Throughout the seventeen part series Khlit yearns for far horizons and strange new sights. He rides alone for a time before rising to lead a Tatar tribe for five tales, then later joins forces with the heroic Afghan swordsman and Moslem, Abdul Dost. Always Khlit bears his famed curved saber, gilt with the writing of an unknown tongue. It is a deadly blade with its own secret history, disclosed as the series progresses.

The Khlit saga is a remarkable tour de force, and any reader who has loved the works of Robert E. Howard and Fritz Leiber and those who followed them will embrace the stories of the wily old Cossack—and other Lamb stories besides.

Finding the Fiction

When I began my exploration of pulp magazine fiction I assumed that all the best work had already been collected and reprinted and that mostly dross remained. I had also assumed that finding the stories located in pulps would be a simple matter-—that probably, as with National Geographic, the old issues would be available on collections of CD-ROMs.

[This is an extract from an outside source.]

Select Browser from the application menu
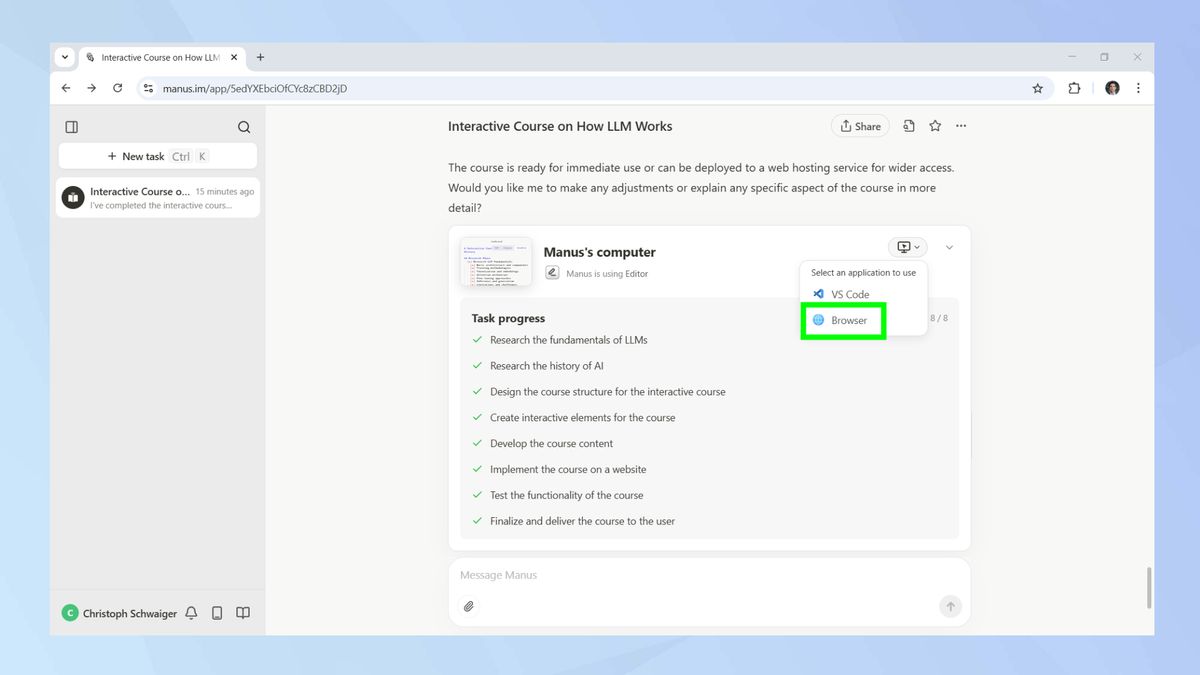This screenshot has width=1200, height=675. (843, 320)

I could not have been more wrong. Few of the pulps are indexed at all. Even pulp magazines like the influential Weird Tales and Adventure, once hailed by Newsweek as the dean of pulp magazines, are un-indexed in that sacred cow, the Reader’s Guide to Periodical Literature. Naturally this makes finding specific stories or magazine issues quite challenging. There exist only a few indexes to a tiny number of pulp magazines, and only because of the efforts of a few dedicated collectors. A handful of libraries and universities are amassing pulp magazine collections, but the pulps are aging and crumbling away.

Much of this fiction is the pulp equivalent of the worst TV fare. Some of it though, unreprinted and nearly forgotten, gleams with brilliance. It is time for a concerted preservation effort before an entire legacy of fiction is lost. Today’s optical/digital technology can easily scan these old magazines and bring their pages to anyone’s computer screen--it remains only for some far-sighted individual to ensure that it happens.

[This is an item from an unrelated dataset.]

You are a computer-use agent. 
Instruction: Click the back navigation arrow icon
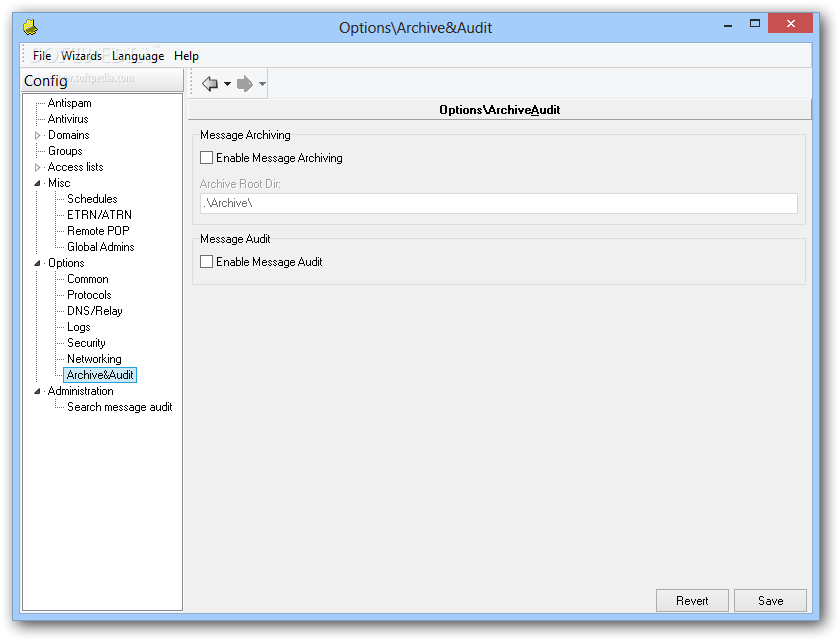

The sixth volume of Robert Sampson’s history of pulp characters, Yesterdays Faces: Violent Lives discusses Mundy, Lamb, and others at length,








and Robert Kenneth Jones’ Lure of Adventure discusses historical fiction from that famous magazine.







Most of Arthur D. Howden Smith’s Gray Maiden stories have been collected in several volumes, the most complete titled Gray Maiden (Longmans/Macmillan 1929).
Centaur Books - 1974  

A few of his Swain novellas were published in a volume titled Swain’s Saga (Macmillan 1931).






Mundy’s Tros work has been reprinted twice, once by Zebra and once by Avon, and for many years copies were plentiful in used book stores. Steer toward the rarer Avon volumes if possible--the Zebra books are rife with outrageous typesetting errors (they even print the last two books in the wrong order!).
                Avon


      
Two of Lamb’s Khlit the Cossack collections appeared in the 60s through Doubleday: The Curved Saber and The Mighty Manslayer. The White Falcon and Kirdy were published in the 30s but other tales were never reprinted. Donald M. Grant (www.grantbooks.com) and Wildside Press have made some of Lamb’s other work available, and within the next year and a half all of the Khlit the Cossack adventures will be reprinted through the University of Nebraska Press.







As for the more familiar authors, most libraries still have copies of at least some portions of C.S. Forrester's Hornblower series








and are likely to have a few Rafael Sabatini books on their shelves.








Until recently the original Zorro has been hard to find. All of the stories have recently been collected by Pulp Adventures. You can find the first through Amazon, and more may already be in print. Look for Zorro : The Masters Edition Vol. One.